# Multiple questions about eigenstates and eigenvalues

• I
• Sebas4
In summary: The angular-momentum eigenvalues are then$$E_k=\frac{\hbar^2}{2m R^2} k^2,$$and the corresponding eigenvectors are$$\hat{L}_{z}=i\hbar \frac{\partial}{\partial \theta} \left(\frac{1}{\sqrt{2\pi R}}e^{ik\theta} \right)$$for ##z \in \mathbb{Z}##.
Sebas4
TL;DR Summary
Solving time-independent Schrödinger equation and find eigenvalues for observable angular momentum.
I have multiple questions about eigenstates and eigenvalues.
The Hilbert space is spanned by independent bases.
The textbook said that the eigenvectors of observable spans the Hilbert space.

Here comes the question.
Do the eigenvectors of multiple observables span the same Hilber space?

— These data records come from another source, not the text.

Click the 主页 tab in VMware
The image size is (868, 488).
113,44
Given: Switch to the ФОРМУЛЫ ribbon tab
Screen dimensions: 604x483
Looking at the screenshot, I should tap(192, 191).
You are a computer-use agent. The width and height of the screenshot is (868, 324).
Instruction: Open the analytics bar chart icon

Here comes the other question.

I solved the time-independent Schrödinger equation for a ring with radius R, the potential is 0 and the boundary condition is that
$\psi\left(\theta\right)$ = $\psi\left(\theta + 2\pi\right)$.
The solution is
$\psi\left(\theta\right) = \frac{1}{\sqrt{2\pi R}}e^{ik\theta}$ with k = $0, \pm1, \pm2, \pm 3 ...$.

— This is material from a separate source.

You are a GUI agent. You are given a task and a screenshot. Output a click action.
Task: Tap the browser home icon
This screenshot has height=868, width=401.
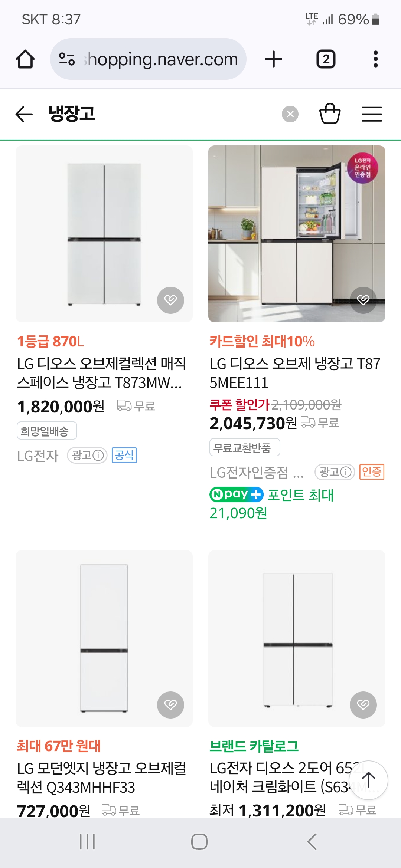click(x=25, y=59)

The next question is to derive the $$L_{z}$$ operator and find the eigenvalues for this operator.
I have derived the operator for $$L_{z}$$ and it is
$$\hat{L}_{z} = i\hbar \frac{\partial }{\partial \theta}$$.
The answer book states that the eigenvector
of the angular momentum can be found by filling in the solution of the Schrödinger equation, so
$$\hat{L}_{z}\psi\left(\theta\right) = \lambda\psi\left(\theta\right)$$ or
$$i\hbar \frac{\partial }{\partial \theta} \left(\frac{1}{\sqrt{2\pi R}}e^{ik\theta} \right) = \lambda \frac{1}{\sqrt{2\pi R}}e^{ik\theta}$$.
Why is this? (Why apply an operator of the observable angular momentum on an eigenstate vector of energy)?
The solution of the time-independent Schrödinger equation is an eigenstate of another observable and not angular momentum.

Last edited:
Sebas4 said:
Summary:: Solving time-independent Schrödinger equation and find eigenvalues for observable angular momentum.

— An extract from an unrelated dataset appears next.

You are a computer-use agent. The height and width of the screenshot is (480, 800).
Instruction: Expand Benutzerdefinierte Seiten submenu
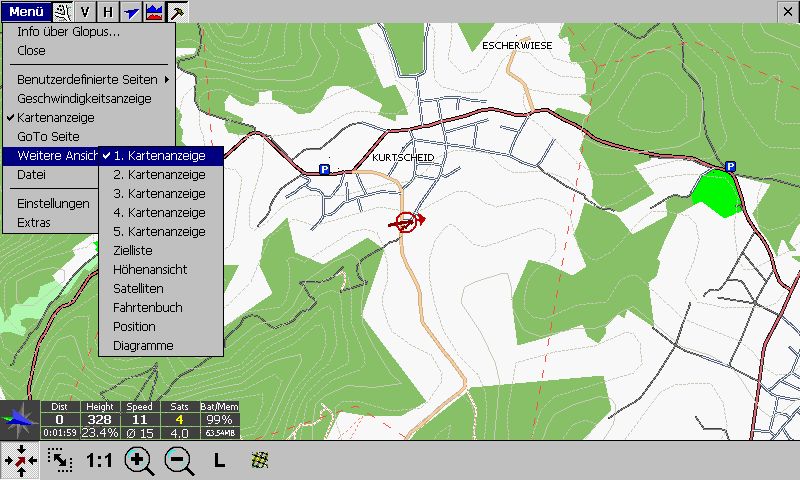(92, 79)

Why is this? (Why apply an operator of the observable angular momentum on an eigenstate vector of energy)?
How is it an eigenstate of energy ? What is your Hamiltonian ?

Sebas4 said:
Summary:: Solving time-independent Schrödinger equation and find eigenvalues for observable angular momentum.

I have multiple questions about eigenstates and eigenvalues.
The Hilbert space is spanned by independent bases.
The textbook said that the eigenvectors of observable spans the Hilbert space.

Here comes the question.
Do the eigenvectors of multiple observables span the same Hilber space?
The Hilbert space depends on the system. In this case, it's the Hilbert space of square-integrable functions on the ring. The different observables (in this case energy and angular momentum), then have bases that span this Hilbert space.
Sebas4 said:
Here comes the other question.

I solved the time-independent Schrödinger equation for a ring with radius R, the potential is 0 and the boundary condition is that
$\psi\left(\theta\right)$ = $\psi\left(\theta + 2\pi\right)$.
The solution is
$\psi\left(\theta\right) = \frac{1}{\sqrt{2\pi R}}e^{ik\theta}$ with k = $0, \pm1, \pm2, \pm 3 ...$.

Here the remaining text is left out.